A team of firefighters was immediately dispatched to the scene to help the unfortunate animal.

Pictures Credit: CEN/BF Graz

Using a hydraulic splitter, firefighters first prised the bars apart to make sure the fat hedgehog could breathe.

A fire brigade spokesman said: “With the help of an angle grinder and with particular care, the frightened hedgehog was finally freed from its predicament.”

On first inspection, the fat hedgehog seemed uninjured.

However, the fire brigade decided to hand the animal over to the shelter ‘Kleine Wildtiere in grosser Not’ (‘Small Animals in Big Need’) as a precaution.

The Austrian hedgehog, which looks like it has consumed one Wiener Schnitzel too many, was not the first fat animal to be rescue by firefighters.

Earlier this year, firefighters in Bensheim, a town in the central German state of Hesse, had to rescue an unfortunate fat rat that got stuck in a manhole cover while trying to sneak out of a sewer.

Pictures Credit: CEN/Berufstierrettung Rhein Neckar

Eyewitness Juliana and her husband Knut were the first ones to spot the chubby rodent.

Juliana said: “At first we tried to free the animal ourselves.

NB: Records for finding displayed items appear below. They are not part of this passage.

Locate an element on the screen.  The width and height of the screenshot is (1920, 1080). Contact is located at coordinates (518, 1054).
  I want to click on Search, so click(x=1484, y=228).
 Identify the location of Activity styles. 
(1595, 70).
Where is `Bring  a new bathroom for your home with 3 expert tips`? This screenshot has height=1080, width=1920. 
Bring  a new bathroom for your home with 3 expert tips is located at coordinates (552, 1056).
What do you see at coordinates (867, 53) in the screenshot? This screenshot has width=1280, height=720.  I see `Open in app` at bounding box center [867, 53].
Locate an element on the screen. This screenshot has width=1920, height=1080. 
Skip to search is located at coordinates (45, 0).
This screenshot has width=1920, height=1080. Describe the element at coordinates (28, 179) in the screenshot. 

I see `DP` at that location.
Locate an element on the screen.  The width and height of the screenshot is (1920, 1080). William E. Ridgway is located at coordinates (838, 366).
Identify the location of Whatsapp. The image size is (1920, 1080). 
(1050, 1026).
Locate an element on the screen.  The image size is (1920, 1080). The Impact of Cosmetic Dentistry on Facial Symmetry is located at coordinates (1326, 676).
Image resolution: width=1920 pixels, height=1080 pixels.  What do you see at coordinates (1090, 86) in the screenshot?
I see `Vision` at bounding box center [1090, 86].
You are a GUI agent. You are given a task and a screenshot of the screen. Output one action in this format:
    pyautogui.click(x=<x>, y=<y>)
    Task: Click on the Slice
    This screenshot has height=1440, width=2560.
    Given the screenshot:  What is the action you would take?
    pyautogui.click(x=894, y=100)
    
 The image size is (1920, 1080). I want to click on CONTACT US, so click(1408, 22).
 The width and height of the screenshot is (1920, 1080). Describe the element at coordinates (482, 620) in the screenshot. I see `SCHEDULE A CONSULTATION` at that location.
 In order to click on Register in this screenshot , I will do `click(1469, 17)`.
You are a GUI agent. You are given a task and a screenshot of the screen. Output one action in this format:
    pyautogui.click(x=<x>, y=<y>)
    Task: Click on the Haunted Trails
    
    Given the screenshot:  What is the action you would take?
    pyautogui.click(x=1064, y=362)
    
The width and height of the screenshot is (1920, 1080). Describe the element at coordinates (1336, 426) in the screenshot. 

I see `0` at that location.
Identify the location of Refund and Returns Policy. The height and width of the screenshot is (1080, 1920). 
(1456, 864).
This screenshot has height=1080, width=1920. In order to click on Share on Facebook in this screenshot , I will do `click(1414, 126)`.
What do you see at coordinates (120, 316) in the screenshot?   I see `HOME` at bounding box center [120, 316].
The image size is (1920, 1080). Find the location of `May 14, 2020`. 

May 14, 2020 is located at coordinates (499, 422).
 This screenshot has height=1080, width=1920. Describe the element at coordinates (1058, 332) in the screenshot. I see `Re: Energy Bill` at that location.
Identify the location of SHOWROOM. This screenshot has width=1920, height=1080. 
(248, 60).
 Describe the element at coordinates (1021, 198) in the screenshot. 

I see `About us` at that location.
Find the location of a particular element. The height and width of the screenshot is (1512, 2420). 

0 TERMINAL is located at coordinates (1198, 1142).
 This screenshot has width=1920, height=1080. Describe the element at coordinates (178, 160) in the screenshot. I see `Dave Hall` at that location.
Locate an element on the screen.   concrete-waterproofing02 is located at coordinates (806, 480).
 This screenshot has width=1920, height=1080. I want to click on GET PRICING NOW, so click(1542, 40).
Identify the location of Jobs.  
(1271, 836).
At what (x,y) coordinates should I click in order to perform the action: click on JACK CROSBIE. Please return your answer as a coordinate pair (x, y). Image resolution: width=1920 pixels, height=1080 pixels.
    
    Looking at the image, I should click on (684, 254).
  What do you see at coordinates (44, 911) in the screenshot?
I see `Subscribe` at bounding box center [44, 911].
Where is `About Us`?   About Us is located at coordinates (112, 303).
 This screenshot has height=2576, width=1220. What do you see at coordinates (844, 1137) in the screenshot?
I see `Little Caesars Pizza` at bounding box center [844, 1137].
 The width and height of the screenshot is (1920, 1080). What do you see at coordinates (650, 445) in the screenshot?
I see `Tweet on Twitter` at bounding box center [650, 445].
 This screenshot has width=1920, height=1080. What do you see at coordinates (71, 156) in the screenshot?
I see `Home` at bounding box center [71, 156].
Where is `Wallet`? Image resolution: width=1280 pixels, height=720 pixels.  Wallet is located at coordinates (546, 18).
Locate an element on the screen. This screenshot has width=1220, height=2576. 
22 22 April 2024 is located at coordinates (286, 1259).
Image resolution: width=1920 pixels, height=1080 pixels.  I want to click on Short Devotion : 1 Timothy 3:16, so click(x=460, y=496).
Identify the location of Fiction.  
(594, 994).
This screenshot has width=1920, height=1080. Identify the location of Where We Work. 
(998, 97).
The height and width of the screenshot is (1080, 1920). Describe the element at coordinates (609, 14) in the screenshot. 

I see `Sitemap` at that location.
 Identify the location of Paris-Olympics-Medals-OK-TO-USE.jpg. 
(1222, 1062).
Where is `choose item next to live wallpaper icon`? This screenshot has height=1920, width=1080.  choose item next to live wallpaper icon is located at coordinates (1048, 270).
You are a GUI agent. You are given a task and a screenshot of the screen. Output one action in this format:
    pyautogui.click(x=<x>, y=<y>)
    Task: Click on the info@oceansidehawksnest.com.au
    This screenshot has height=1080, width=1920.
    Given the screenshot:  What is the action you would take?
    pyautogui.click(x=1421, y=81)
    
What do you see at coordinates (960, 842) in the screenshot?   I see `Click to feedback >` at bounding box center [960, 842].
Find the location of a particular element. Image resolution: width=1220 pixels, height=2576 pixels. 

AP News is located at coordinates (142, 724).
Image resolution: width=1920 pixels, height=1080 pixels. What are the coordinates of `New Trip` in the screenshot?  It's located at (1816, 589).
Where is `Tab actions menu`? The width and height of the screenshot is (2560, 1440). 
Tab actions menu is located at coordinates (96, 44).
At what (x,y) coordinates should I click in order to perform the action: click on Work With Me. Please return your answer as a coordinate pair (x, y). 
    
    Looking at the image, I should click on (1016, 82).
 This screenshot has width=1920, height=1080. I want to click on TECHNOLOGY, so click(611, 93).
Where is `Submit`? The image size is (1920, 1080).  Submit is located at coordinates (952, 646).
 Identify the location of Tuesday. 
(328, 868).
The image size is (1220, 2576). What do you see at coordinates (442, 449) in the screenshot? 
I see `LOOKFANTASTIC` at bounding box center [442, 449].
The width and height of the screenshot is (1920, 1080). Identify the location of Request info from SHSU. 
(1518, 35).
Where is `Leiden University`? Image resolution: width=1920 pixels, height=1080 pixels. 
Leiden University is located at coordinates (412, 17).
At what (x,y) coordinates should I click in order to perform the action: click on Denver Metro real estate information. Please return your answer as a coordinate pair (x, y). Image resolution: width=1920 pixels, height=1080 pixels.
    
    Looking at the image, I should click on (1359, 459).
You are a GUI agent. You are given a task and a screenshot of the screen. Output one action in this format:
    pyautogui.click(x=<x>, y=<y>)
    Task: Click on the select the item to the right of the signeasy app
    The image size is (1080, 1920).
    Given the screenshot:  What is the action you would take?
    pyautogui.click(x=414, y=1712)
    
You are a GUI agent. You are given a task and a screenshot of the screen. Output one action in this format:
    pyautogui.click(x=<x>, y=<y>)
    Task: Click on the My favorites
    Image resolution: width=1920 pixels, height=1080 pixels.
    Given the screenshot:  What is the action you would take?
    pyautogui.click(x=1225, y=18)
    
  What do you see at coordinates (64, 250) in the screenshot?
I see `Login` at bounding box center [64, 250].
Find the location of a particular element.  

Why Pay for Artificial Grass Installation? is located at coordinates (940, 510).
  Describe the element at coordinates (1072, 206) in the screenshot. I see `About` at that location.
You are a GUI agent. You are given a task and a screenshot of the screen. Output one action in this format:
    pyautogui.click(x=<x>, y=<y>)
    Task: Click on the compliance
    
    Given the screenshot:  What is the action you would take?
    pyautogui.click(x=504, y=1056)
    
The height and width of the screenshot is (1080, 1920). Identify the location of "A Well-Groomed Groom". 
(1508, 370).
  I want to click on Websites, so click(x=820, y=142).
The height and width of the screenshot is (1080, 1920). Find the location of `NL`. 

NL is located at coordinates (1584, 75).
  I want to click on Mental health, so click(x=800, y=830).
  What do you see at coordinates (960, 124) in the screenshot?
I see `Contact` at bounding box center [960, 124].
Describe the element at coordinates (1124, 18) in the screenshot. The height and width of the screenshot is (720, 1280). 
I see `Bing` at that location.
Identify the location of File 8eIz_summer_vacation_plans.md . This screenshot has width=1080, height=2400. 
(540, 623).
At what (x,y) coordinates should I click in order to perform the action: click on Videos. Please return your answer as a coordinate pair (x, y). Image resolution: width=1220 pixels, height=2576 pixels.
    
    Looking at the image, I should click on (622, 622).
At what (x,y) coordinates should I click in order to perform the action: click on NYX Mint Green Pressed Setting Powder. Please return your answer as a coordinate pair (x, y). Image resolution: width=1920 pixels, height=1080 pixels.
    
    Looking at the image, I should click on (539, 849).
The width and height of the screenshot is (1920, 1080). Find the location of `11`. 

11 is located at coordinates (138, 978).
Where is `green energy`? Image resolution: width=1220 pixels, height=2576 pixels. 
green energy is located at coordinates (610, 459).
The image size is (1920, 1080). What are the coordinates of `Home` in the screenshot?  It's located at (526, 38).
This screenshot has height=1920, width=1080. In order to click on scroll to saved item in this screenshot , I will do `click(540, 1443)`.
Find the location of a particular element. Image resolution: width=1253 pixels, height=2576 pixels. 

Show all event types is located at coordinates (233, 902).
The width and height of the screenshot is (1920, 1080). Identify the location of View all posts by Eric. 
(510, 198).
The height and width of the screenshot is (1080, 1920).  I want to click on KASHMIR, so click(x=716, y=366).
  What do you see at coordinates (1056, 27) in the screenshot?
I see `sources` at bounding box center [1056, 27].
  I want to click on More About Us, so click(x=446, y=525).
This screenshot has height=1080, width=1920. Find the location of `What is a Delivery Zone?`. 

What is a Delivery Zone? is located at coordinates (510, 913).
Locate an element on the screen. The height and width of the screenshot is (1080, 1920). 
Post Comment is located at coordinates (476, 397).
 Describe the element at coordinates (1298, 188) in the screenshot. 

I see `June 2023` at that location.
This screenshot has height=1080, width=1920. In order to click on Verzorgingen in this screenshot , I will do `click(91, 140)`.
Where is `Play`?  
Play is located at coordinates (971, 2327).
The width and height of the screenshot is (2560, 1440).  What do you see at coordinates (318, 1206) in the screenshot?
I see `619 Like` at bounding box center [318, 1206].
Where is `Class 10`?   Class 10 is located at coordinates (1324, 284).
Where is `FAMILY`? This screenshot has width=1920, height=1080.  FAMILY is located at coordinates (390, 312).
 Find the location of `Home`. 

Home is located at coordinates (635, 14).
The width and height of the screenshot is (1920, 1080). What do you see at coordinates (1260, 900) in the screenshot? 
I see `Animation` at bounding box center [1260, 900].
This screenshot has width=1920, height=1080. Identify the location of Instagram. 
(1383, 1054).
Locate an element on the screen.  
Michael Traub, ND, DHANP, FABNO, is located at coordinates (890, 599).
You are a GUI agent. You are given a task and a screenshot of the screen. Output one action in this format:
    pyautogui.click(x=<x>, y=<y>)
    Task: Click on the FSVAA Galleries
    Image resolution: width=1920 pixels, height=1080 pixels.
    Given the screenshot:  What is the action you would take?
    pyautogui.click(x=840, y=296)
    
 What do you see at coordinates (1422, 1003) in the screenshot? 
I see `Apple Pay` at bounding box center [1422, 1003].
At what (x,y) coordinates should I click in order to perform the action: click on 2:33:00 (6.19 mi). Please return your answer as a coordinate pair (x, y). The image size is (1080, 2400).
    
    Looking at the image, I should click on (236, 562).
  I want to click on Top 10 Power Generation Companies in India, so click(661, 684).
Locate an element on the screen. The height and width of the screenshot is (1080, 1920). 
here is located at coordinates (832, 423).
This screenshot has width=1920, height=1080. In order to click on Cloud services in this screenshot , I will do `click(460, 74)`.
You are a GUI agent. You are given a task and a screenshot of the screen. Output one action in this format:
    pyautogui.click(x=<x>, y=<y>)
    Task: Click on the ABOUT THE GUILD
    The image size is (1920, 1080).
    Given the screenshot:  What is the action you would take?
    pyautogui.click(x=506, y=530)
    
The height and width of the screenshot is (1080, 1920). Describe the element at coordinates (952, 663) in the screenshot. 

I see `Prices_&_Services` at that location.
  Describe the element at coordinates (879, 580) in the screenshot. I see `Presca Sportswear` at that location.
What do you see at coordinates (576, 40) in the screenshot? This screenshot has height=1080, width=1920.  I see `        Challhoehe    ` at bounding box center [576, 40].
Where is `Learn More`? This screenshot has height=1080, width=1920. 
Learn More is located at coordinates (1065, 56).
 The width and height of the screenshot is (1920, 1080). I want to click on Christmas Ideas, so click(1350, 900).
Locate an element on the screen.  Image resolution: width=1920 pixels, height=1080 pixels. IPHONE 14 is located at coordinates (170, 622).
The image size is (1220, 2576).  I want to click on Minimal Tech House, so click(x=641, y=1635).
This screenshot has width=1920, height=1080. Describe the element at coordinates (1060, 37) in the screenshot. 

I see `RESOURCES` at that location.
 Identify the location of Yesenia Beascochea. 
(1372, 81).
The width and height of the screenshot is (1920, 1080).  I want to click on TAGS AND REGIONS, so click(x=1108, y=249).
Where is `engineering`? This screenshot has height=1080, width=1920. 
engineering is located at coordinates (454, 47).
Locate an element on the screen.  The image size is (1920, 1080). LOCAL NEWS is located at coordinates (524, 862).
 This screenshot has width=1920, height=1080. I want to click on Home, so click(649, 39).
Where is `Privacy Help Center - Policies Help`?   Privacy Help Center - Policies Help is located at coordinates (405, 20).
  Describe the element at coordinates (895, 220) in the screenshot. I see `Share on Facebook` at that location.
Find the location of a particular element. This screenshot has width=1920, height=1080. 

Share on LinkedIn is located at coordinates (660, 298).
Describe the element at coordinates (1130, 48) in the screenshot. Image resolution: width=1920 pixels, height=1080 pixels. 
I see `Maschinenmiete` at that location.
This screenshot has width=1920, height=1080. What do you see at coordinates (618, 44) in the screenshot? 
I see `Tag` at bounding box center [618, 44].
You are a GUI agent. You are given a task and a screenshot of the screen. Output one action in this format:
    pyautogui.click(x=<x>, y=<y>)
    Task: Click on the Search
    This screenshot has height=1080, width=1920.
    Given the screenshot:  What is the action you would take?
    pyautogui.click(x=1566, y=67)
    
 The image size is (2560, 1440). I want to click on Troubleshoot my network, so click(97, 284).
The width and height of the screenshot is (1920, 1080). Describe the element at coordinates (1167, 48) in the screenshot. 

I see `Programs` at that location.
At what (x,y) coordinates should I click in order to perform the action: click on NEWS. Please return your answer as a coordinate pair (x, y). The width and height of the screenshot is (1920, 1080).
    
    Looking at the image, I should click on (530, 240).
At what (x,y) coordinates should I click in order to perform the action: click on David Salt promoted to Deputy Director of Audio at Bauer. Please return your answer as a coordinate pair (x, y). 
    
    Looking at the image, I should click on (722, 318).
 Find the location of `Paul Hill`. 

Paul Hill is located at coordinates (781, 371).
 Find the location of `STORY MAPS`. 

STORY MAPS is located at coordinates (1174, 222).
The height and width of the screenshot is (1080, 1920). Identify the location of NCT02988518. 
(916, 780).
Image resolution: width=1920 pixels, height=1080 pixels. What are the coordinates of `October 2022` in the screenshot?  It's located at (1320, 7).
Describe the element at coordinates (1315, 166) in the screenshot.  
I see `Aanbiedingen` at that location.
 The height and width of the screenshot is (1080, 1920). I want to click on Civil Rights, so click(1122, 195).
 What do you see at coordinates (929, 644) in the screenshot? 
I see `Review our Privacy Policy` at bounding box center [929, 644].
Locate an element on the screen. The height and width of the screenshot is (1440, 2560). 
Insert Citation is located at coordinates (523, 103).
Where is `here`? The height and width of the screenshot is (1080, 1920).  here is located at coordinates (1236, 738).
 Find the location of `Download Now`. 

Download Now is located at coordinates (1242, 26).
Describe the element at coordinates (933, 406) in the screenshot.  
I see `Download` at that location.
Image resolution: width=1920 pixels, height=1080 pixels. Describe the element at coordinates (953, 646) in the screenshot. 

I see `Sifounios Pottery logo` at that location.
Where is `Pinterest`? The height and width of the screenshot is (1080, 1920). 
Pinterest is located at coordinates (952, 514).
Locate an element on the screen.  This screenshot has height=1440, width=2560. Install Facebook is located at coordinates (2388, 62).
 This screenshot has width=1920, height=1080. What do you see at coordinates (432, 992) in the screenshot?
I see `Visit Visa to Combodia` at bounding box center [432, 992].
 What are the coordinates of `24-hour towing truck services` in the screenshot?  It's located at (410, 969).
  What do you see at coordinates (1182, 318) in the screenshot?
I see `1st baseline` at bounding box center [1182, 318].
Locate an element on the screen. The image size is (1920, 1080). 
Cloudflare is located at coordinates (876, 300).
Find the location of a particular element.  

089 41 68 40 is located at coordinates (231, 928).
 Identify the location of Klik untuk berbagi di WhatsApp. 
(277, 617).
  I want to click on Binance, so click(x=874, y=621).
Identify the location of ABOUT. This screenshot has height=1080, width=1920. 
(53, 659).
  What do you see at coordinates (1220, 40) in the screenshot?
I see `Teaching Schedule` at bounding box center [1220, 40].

We took leather working gloves and tried to carefully twist it out of the hole. It was terrified, screaming terribly, and bit into the glove.”

Even though Juliana thought it would be easier to pull out the rat once it had bitten its teeth firmly into the glove, they still did not manage to release it.

The family called Michael Sehr of the Professional Animal Rescue Rhein-Neckar to help.

Sehr immediately informed a friend from the local fire brigade, who also arrived on the scene with seven firefighters.

Mr Sehr said: “When the manhole cover was completely raised, I was able to free the rat with a twisting motion. It immediately dashed back to the sewers.”

Sehr said that the rat was one of the biggest he ever encountered, adding that it had plenty of “winter fat” on its body.

As a reward for helping the rodent, Juliana and Knut’s two young daughters gave some drawings of the rat to Sehr and the firefighters as a gift.